WHAT THE EXERCISE ASKS. Restate word for word the lines that begin the listing and end with the line holding "Task: Remove the Cost per Purchase condition".

== Segment start ==

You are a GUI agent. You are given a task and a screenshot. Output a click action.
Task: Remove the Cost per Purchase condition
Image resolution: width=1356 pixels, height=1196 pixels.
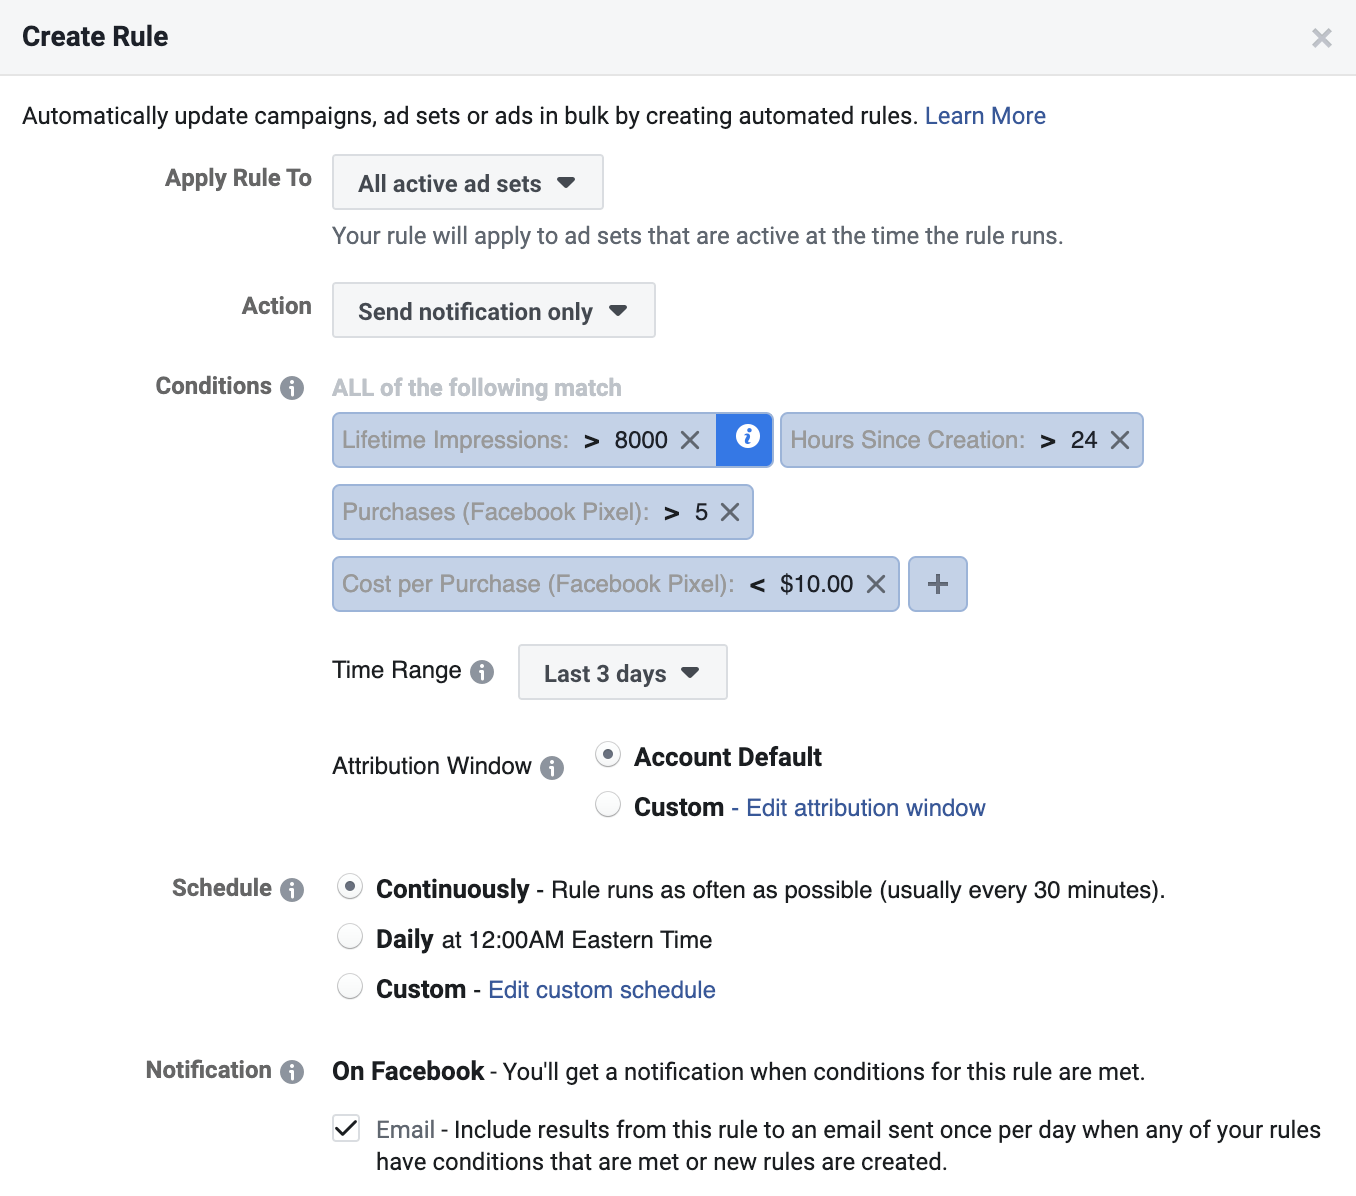coord(876,585)
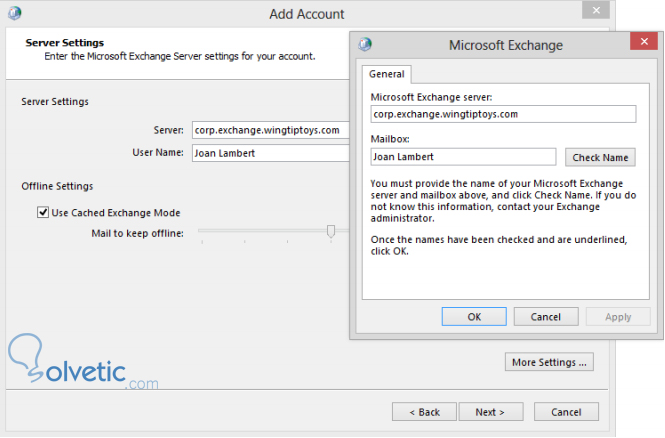The width and height of the screenshot is (665, 438).
Task: Focus the Microsoft Exchange server field
Action: coord(503,114)
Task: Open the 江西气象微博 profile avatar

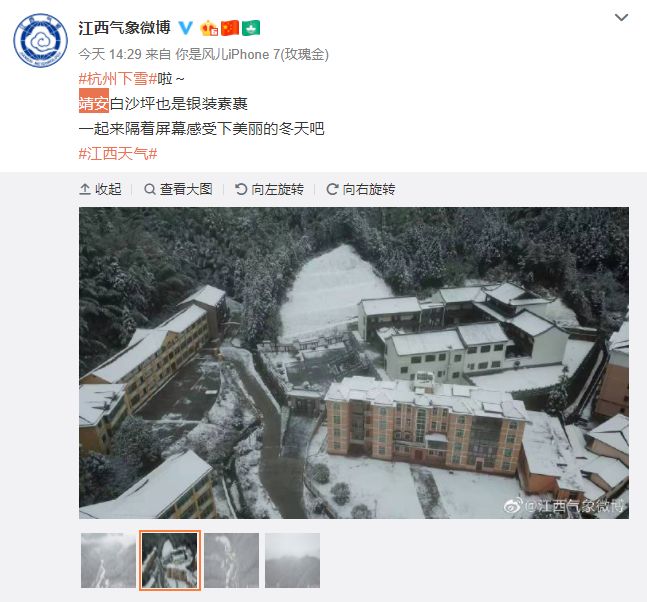Action: coord(40,40)
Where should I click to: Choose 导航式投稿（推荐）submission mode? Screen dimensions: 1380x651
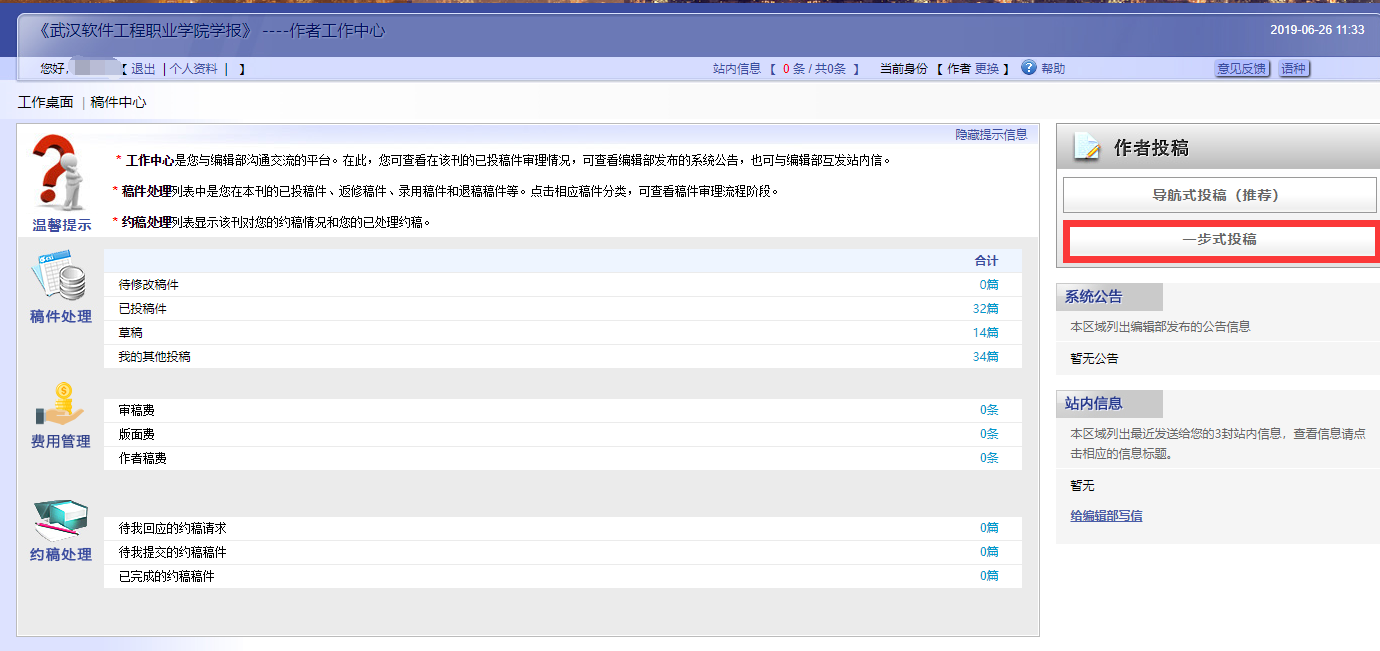pos(1218,195)
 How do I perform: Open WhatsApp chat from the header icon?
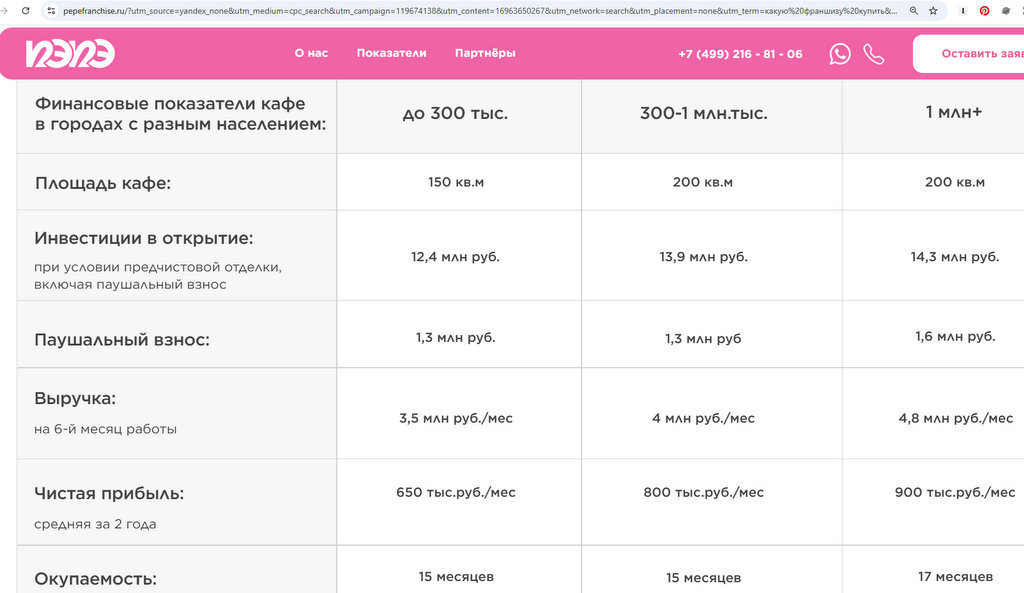coord(840,54)
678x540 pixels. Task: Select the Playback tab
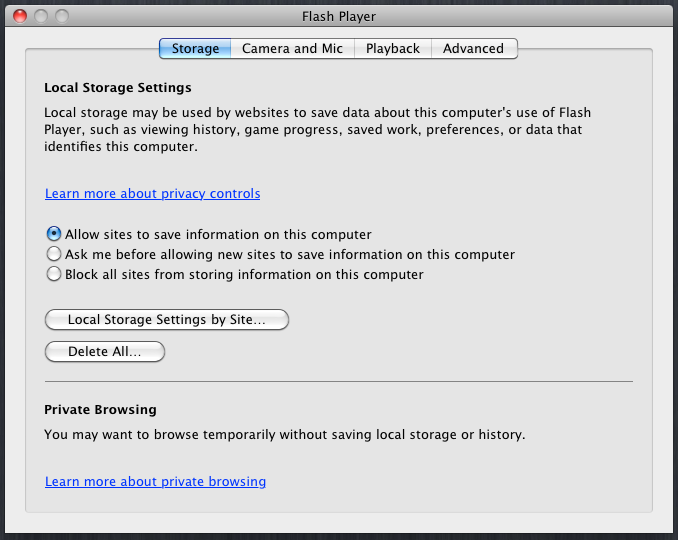point(393,48)
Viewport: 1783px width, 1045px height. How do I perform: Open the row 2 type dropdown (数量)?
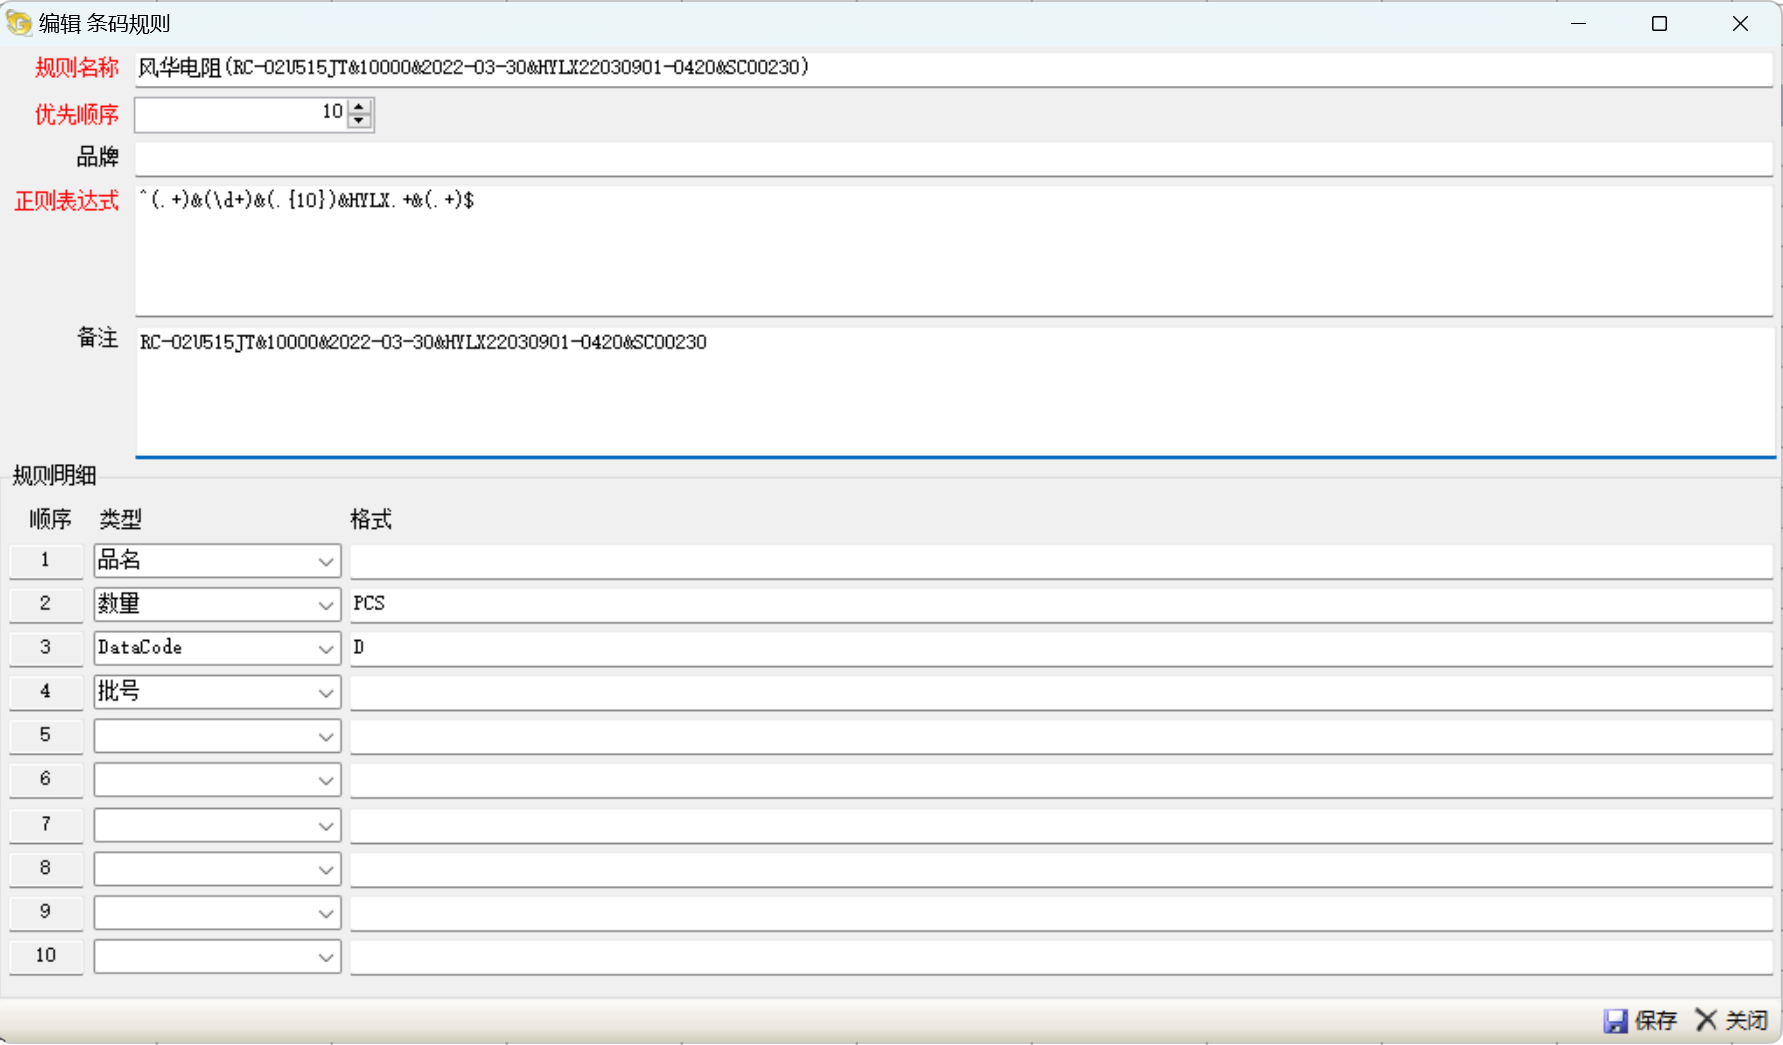click(325, 605)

== Segment end ==

ANSWER SECTION.
You are a GUI agent. You are given a task and a screenshot. Output a click action.
Task: Remove the Cost per Purchase condition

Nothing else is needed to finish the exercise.